What is needed
Copy every record that appears below, exactly as it stands.

Information provided
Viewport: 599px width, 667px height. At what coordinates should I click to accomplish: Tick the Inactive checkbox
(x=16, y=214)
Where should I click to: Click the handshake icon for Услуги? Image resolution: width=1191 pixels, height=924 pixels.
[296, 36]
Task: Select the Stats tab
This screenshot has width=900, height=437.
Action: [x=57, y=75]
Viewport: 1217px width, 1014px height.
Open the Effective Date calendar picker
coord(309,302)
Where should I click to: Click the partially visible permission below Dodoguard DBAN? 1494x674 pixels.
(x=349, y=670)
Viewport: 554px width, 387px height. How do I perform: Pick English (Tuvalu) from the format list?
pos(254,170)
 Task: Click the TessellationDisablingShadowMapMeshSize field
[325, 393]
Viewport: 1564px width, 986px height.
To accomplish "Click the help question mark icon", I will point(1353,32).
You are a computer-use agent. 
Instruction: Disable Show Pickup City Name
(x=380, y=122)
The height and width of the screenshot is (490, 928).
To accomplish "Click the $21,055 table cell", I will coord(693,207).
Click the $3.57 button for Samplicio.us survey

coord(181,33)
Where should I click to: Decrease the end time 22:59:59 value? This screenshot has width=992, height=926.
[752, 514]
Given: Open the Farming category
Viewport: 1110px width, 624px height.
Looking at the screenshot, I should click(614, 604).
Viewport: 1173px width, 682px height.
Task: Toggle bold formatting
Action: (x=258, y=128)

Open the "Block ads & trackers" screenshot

Result for this exercise
Viewport: 599px width, 667px height. At what coordinates should I click to accomplish: Tick the Inactive checkbox
(x=16, y=214)
Where should I click to: Click the handshake icon for Услуги? Image resolution: width=1191 pixels, height=924 pixels.
[296, 36]
Task: Select the Stats tab
This screenshot has width=900, height=437.
Action: [x=57, y=75]
Viewport: 1217px width, 1014px height.
Open the Effective Date calendar picker
coord(309,302)
Where should I click to: Click the partially visible permission below Dodoguard DBAN? 1494x674 pixels.
(x=349, y=670)
Viewport: 554px width, 387px height. How do I perform: Pick English (Tuvalu) from the format list?
pos(254,170)
 Task: Click the TessellationDisablingShadowMapMeshSize field
[325, 393]
Viewport: 1564px width, 986px height.
To accomplish "Click the help question mark icon", I will point(1353,32).
You are a computer-use agent. 
Instruction: Disable Show Pickup City Name
(x=380, y=122)
The height and width of the screenshot is (490, 928).
To accomplish "Click the $21,055 table cell", I will coord(693,207).
Click the $3.57 button for Samplicio.us survey

coord(181,33)
Where should I click to: Decrease the end time 22:59:59 value? This screenshot has width=992, height=926.
[752, 514]
Given: Open the Farming category
Viewport: 1110px width, 624px height.
Looking at the screenshot, I should click(614, 604).
Viewport: 1173px width, 682px height.
Task: Toggle bold formatting
Action: (x=258, y=128)

Open the "Block ads & trackers" screenshot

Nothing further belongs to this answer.